One thing I would ask you to bear in mind Andy is that if you're using a finish that has a flammable solvent in it, are you forcing the vapour from it past a non-flameproof motor? Whilst the risk is, at worse, very slight, I feel I'd be letting myself down if I didn't mention it.
I don't know a great deal about cooker hoods but wanted to mention it...

Another suggestion for small items could be to finish them on a board so you can pick them up, then put them in a box with a lid or something similar to protect them from any contamination if you want to do other things in the workshop.

Terry


----------



## dedee (18 Jan 2007)

Terry, 
Thanks for mentioning that, the thought had never occurred to me. Finishing that I have none this way has been wax over oil and poly varnish. 

As well as the problems of dust in the workshop trying to keep heat and humidity constant in the workshop while the finish dries is the problem.

Andy


----------



## woodbloke (18 Jan 2007)

If I'm varnishing I generally do that when any dust has settled out.... but allot of my finishing is wax over oil so the dust isn't too much of a problem. A dusty atmosphere is a real concern if work is sprayed and then I think that a separate finishing room is very desirable - Rob


----------



## brianhabby (18 Jan 2007)

Interesting comments. I like the idea of a box to place small items in. My immediate concern though is the tea trolly I mentioned. I am thinking of finishing it in a water soluble satin polyurethane because this is quick drying so should minimise any problems. I also want this piece to have a hardy finish.

What do you think?

regards

Brian


----------



## martlewis (8 Feb 2007)

I'm pretty lucky. Our dining room is in the conservatory. I do all my finishing in there. I just throw a cloth and a board on the table and I have a big finish table 

It's also heated so solves the drying time problems.

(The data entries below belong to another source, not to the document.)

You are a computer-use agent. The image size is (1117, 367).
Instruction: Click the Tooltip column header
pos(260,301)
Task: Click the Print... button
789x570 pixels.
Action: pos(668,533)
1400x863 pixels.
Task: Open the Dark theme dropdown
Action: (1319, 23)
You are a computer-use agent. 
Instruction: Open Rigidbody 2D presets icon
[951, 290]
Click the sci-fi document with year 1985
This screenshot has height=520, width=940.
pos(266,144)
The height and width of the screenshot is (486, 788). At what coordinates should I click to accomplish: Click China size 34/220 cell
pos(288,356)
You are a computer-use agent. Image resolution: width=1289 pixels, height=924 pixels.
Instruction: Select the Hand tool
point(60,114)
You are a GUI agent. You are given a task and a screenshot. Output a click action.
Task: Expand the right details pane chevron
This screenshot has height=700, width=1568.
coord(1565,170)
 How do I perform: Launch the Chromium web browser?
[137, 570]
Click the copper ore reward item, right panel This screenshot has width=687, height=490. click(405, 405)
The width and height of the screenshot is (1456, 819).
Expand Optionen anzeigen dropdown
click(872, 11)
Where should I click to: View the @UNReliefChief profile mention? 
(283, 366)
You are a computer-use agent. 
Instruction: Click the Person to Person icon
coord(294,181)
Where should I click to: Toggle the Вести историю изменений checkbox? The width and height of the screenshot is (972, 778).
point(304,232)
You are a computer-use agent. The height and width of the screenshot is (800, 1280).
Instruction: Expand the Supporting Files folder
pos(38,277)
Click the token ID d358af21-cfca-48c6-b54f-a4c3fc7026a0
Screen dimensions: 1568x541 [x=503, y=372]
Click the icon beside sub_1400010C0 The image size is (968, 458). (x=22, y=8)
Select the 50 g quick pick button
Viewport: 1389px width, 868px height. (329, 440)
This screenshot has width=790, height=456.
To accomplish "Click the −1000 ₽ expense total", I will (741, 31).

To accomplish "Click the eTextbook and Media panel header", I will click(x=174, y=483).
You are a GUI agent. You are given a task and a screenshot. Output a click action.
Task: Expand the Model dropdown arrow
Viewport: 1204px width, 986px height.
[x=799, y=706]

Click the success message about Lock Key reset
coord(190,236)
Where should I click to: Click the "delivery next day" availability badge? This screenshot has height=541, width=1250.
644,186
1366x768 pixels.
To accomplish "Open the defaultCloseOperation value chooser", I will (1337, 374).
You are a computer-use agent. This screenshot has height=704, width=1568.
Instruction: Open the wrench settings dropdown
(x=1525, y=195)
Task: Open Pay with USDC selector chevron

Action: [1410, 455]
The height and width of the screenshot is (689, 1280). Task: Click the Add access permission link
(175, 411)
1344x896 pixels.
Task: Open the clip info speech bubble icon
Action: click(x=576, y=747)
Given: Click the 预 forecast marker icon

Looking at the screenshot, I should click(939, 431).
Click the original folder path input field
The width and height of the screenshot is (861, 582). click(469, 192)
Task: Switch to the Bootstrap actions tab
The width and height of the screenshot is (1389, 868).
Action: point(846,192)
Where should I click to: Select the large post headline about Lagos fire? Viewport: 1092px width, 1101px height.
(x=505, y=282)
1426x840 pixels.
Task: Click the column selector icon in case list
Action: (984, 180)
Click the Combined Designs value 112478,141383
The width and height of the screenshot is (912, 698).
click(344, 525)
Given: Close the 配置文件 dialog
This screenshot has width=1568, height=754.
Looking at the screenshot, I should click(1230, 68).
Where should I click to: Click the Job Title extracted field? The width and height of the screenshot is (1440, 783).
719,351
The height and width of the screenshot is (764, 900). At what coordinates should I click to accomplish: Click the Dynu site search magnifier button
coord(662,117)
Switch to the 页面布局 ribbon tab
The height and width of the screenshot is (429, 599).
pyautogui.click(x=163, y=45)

As long as I'm producing something for her in doors on a regular basis she leaves me alone and doesn't complain about me using the dining room for days on end.

Martin.


----------



## Fecn (8 Feb 2007)

When I finished my baby changing station, I pinned a big dust sheet to the ceiling in the garage to create a curtain around my finsihing area and prevent any dust from elsewhere in the garage getting blown onto my work.


----------



## cherilton (12 Feb 2007)

I quiet often fill my spray gun with water and spray into the air around the workshop to make any airborne dust fall to the floor and also completely wet the floor to keep the dust down. Works a treat.


----------